Not to be confused with last year’s horror movie called Beneath, about teenagers being devoured by a giant catfish, this year’s horror movie called Beneath involves a threat from underground rather than from underwater. On the eve of retirement after three decades or so as a miner, George Marsh (Jeff Fahey) celebrates in a bar with a group of his tunnel-happy buddies and his daughter, Samantha (Kelly Noonan), who pointedly goes by the unisex name Sam. Needled by the guys about not having the strength or courage to do what they do for a living, Sam volunteers to descend into the mine the following day—her father’s last—and prove them all wrong. No sooner has she swung her pickaxe a few times, however, than a cave-in traps the entire crew, killing several miners and forcing the survivors to hole up in an emergency shelter while they await what will likely be a slow rescue. But if they’re all inside this oxygen-equipped tent, then who’s making those disturbing noises on the outside?
It’s probably quixotic to expect a horror movie involving miners to be figuratively as well as literally groundbreaking. Still, The Descent demonstrated that claustrophobia plus monsters can be a terrifying combo, so Beneath’s basic premise seems sturdy enough, especially once the miners head out into the tunnels with their flashlights to see what’s what. Unfortunately, the film suggests right from the outset that characters may be hallucinating the scary stuff, due to some sort of ill-defined “bad air” that reportedly doomed another group of miners in the same location decades earlier. There’s a token effort to create some ambiguity about whether some of the miners, both dead and alive, have become zombies, or maybe mutants, or just really damn ugly and homicidal. Given that people’s faces are changing to nightmare visions and then back again in a matter of seconds, however—and only as experienced by Sam—hallucination seems by far the likeliest hypothesis, with random madness a close second. Either way, the strong sense that nothing much is actually happening tends to curtail any gooseflesh.
More troublesome than the lack of scares, though, is the absence of even one remotely interesting character. Noonan gives Sam a welcome tartness in the early scenes above ground, but she’s quickly reduced to a generic panic-stricken scream queen once the mild booga-booga begins.
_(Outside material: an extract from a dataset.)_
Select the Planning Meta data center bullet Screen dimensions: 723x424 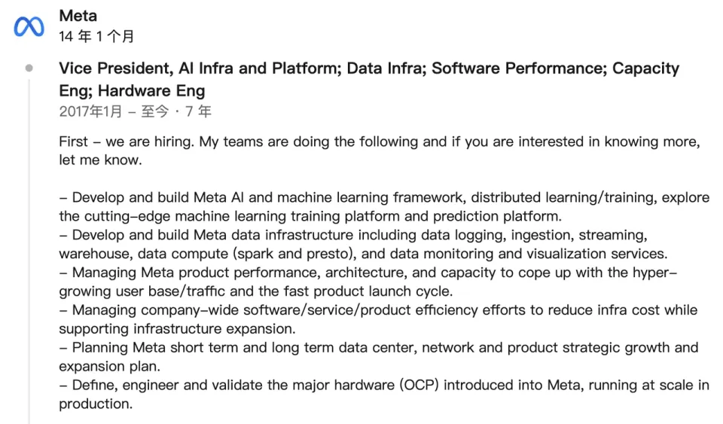pos(379,357)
Still, at least she’s identifiable, which is more than can be said for the mostly interchangeable gang of grunts surrounding her. Fahey, who can be a lot of fun if given an opportunity (see Grindhouse), has nothing to do except project weary authority, and everybody else has precisely one dull trait apiece: the nice guy (Joey Kern), the coot (Brent Briscoe), the loose cannon (Eric Etebari), etc. Director Ben Ketai exacerbates the problem by shooting the action realistically, meaning that the film consists almost entirely of people with faces blackened with coal dust, wandering around in almost complete darkness. It’s hard to tell who’s who; it doesn’t really matter, because they’re all equally bland, and the threat these ciphers face is almost certainly nonexistent. It’s just about the perfect formula for tedium. Where’s a giant man-eating catfish when you need one?